A technique that penalizes model complexity to prevent overfitting and improve generalization.
Regularization is a family of techniques used in machine learning to prevent overfitting — the tendency of models to memorize training data rather than learn generalizable patterns. When a model is too complex relative to the amount of training data available, it can fit noise and idiosyncrasies in the training set, causing it to perform poorly on new, unseen examples. Regularization counteracts this by adding a penalty term to the loss function that grows with model complexity, effectively discouraging the learning algorithm from assigning large weights to any single feature or combination of features.
The two most common forms are L1 regularization (Lasso) and L2 regularization (Ridge). L2 adds a penalty proportional to the sum of squared model weights, shrinking all weights toward zero but rarely eliminating them entirely. L1 adds a penalty proportional to the sum of absolute weight values, which has the useful property of driving some weights to exactly zero — effectively performing feature selection. Elastic Net combines both penalties, offering a balance between sparsity and smooth weight shrinkage. The strength of regularization is controlled by a hyperparameter (often denoted λ or α) that must be tuned, typically via cross-validation.

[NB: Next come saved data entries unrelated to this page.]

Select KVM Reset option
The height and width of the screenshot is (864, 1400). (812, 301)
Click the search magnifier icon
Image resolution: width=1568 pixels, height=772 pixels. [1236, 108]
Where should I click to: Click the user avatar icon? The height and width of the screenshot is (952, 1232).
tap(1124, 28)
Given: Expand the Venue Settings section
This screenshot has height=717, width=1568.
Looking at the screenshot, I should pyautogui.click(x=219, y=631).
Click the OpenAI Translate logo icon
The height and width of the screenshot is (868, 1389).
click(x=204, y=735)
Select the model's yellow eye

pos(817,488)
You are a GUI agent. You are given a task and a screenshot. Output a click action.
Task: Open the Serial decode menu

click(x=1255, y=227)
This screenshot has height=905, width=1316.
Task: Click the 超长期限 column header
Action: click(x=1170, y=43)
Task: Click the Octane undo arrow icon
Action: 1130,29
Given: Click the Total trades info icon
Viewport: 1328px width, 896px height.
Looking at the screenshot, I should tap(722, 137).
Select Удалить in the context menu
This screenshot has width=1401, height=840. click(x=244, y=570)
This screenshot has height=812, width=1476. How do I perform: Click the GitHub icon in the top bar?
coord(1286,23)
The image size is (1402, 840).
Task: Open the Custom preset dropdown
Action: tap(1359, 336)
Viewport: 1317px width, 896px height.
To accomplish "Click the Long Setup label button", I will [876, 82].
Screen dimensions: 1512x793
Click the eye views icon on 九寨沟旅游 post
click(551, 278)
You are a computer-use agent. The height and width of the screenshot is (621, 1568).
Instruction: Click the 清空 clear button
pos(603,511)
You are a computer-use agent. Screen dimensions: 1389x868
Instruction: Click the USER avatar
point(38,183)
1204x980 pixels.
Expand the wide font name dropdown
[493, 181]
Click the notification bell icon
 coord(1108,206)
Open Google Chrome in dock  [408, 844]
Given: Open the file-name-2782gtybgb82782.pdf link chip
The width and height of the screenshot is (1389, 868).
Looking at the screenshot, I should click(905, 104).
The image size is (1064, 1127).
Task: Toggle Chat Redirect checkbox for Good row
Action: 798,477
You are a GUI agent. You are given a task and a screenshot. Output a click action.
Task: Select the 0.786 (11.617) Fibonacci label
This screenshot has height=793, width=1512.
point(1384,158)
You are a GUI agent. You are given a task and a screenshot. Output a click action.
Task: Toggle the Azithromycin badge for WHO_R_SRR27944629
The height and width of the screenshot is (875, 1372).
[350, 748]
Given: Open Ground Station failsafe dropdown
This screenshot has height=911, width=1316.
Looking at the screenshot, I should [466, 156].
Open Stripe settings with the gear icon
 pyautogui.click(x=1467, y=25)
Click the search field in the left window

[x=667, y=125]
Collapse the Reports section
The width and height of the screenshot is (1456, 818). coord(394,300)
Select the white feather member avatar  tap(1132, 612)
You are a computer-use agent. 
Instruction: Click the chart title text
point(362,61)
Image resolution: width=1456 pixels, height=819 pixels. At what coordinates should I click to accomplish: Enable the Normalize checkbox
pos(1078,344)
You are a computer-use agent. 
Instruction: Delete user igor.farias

Beyond L1 and L2, regularization encompasses a broader set of strategies. Dropout in neural networks randomly deactivates neurons during training, forcing the network to learn redundant representations. Early stopping halts training before the model fully converges on training data. Data augmentation and noise injection implicitly regularize by expanding the effective training distribution. Weight decay, batch normalization, and max-norm constraints serve similar purposes in deep learning contexts.
Regularization is one of the most practically important concepts in applied machine learning. It is nearly universally applied in modern models — from linear regression to large-scale deep neural networks — because the risk of overfitting increases with model capacity and data scarcity. Understanding the bias-variance tradeoff that regularization manages is foundational to building models that perform reliably in production, making it an essential tool for any practitioner working with learned systems.